------ INFORMATION PROVIDED

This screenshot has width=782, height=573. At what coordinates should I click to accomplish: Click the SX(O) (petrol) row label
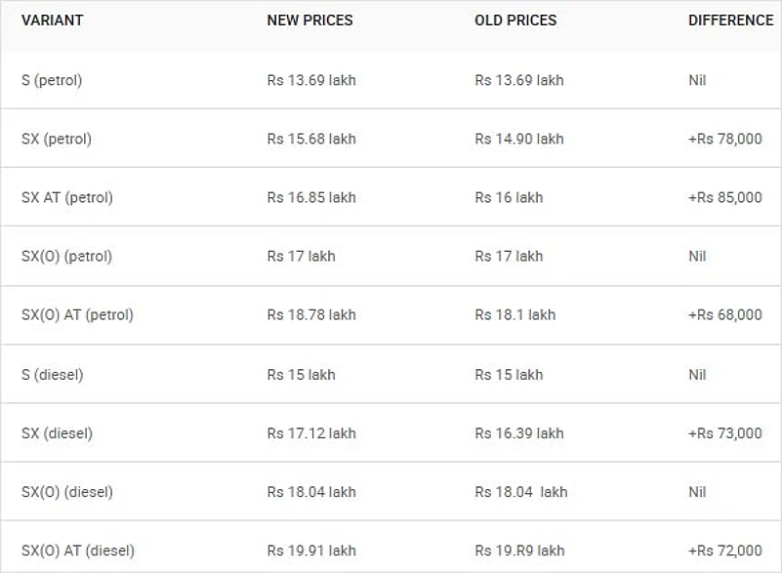coord(66,256)
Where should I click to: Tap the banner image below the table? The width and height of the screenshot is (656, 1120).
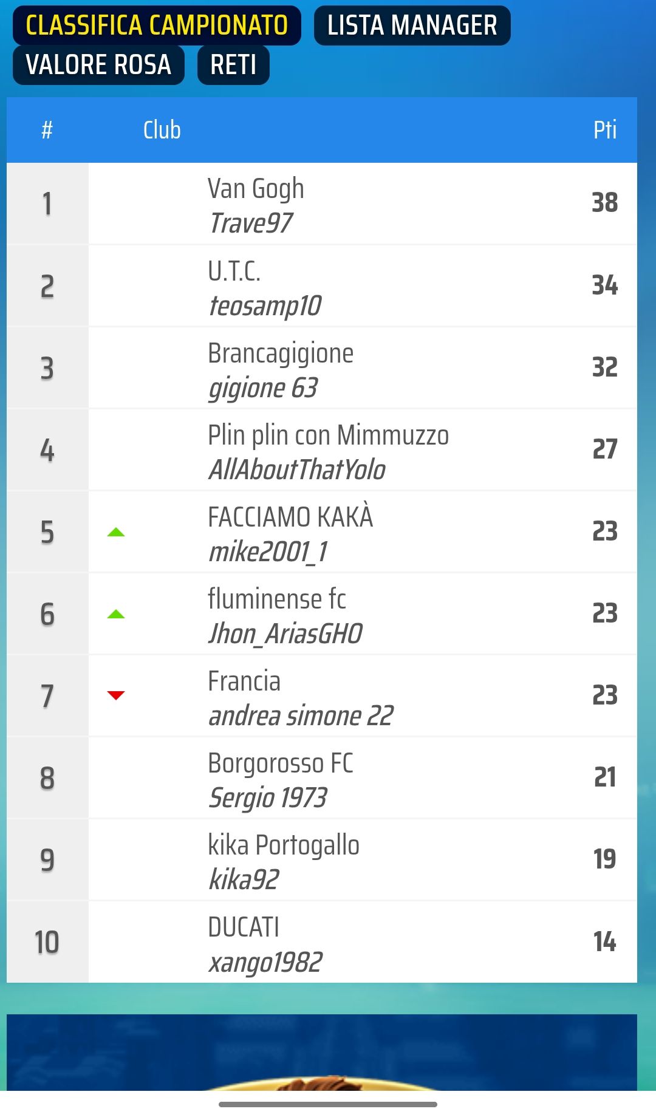322,1052
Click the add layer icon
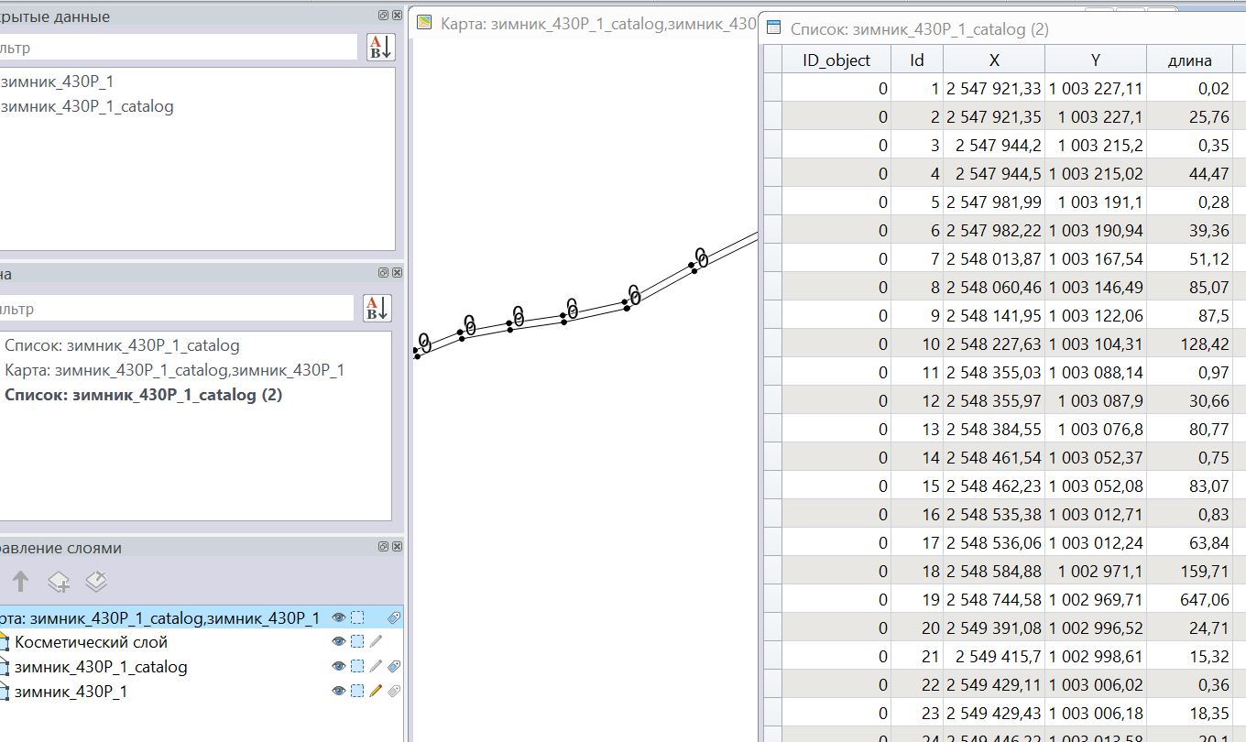1246x742 pixels. [59, 581]
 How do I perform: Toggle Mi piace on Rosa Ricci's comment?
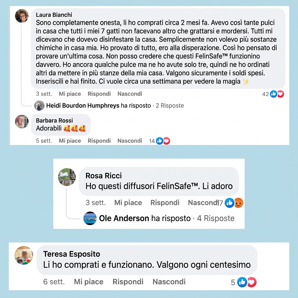tap(128, 203)
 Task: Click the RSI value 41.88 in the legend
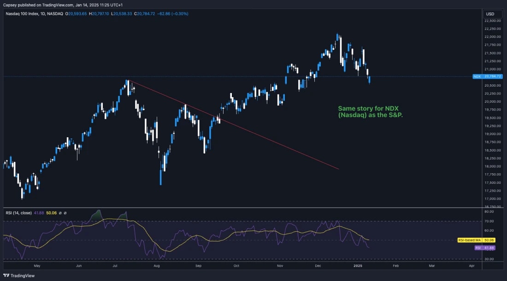[39, 213]
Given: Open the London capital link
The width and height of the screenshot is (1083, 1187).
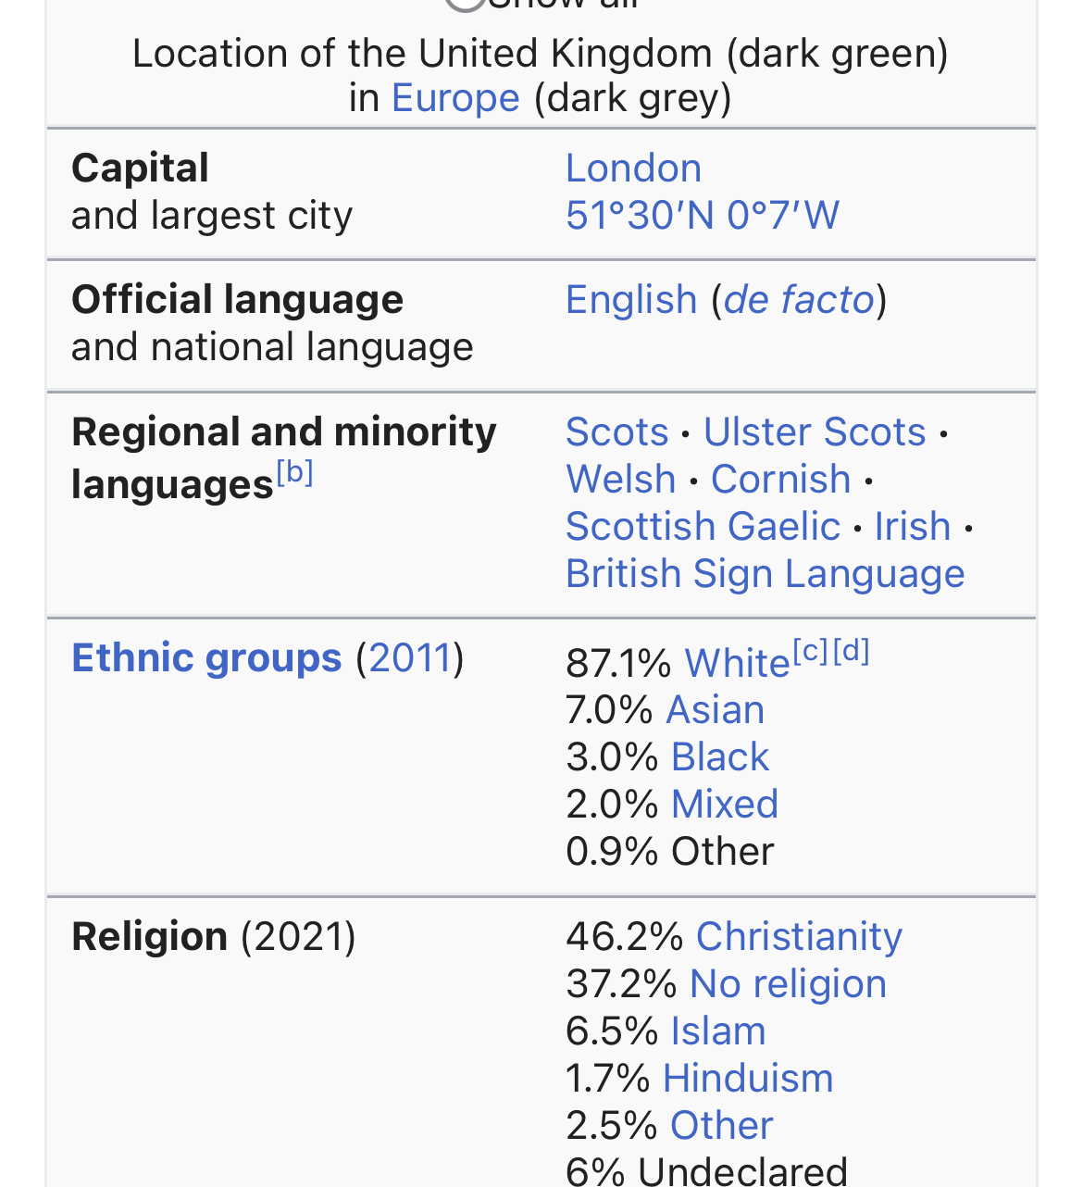Looking at the screenshot, I should coord(633,169).
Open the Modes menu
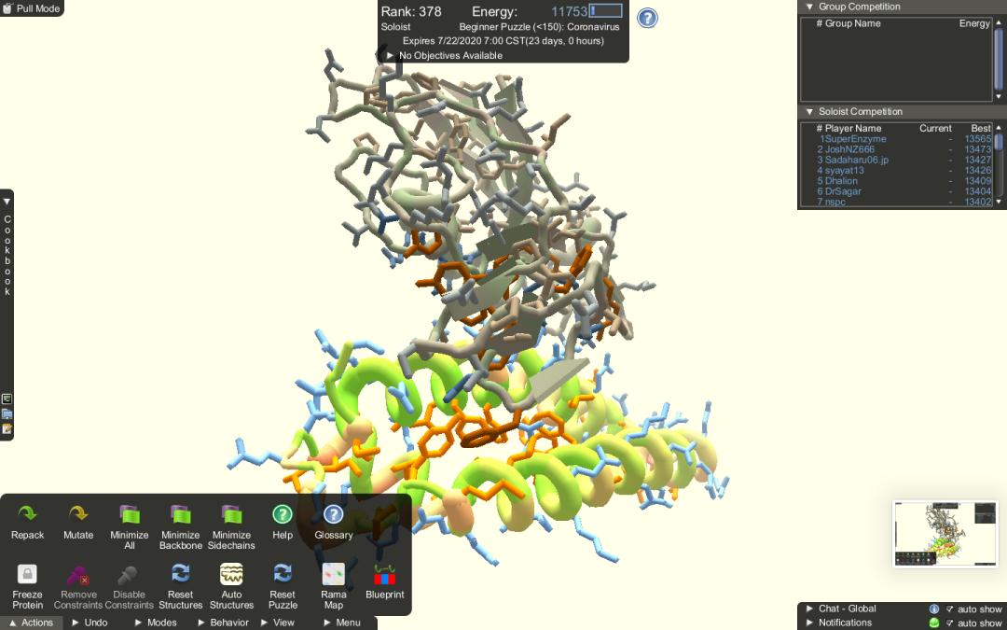 pos(155,623)
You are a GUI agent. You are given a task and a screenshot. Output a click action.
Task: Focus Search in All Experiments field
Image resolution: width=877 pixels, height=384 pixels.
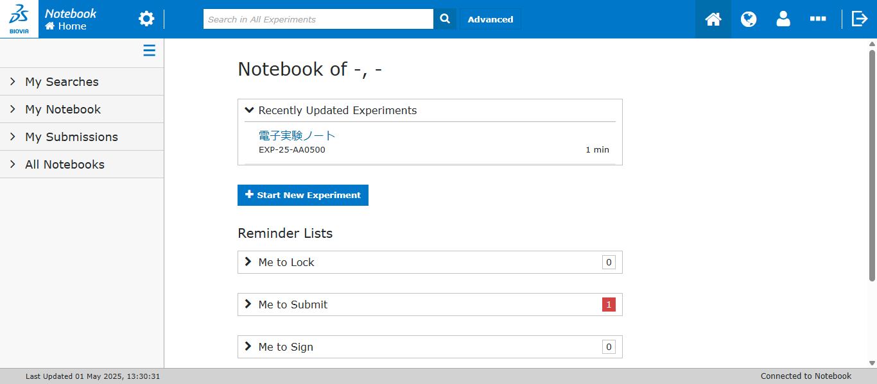coord(318,19)
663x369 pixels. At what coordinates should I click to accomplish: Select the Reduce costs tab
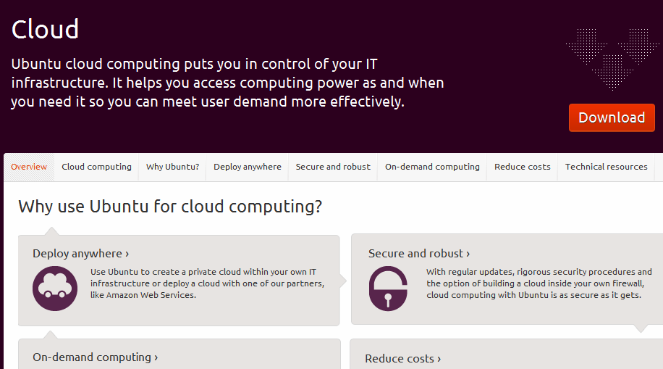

------------

Would you copy out the material above exactly, without the pictures in it?

### RESULT OF THIS EXERCISE
This screenshot has width=782, height=573. At what coordinates should I click to accomplish: Click the SX(O) (petrol) row label
coord(66,256)
Where should I click to: Tap the banner image below the table? The width and height of the screenshot is (656, 1120).
322,1052
Click the add layer icon
1246x742 pixels. [59, 581]
 How do I perform: Toggle Mi piace on Rosa Ricci's comment?
tap(128, 203)
 Task: Click the RSI value 41.88 in the legend
[39, 213]
Given: Open the London capital link
The width and height of the screenshot is (1083, 1187).
Looking at the screenshot, I should coord(633,169).
Open the Modes menu
 pos(155,623)
You are a GUI agent. You are given a task and a screenshot. Output a click action.
Task: Focus Search in All Experiments field
Image resolution: width=877 pixels, height=384 pixels.
coord(318,19)
663x369 pixels. At what coordinates should I click to accomplish: Select the Reduce costs tab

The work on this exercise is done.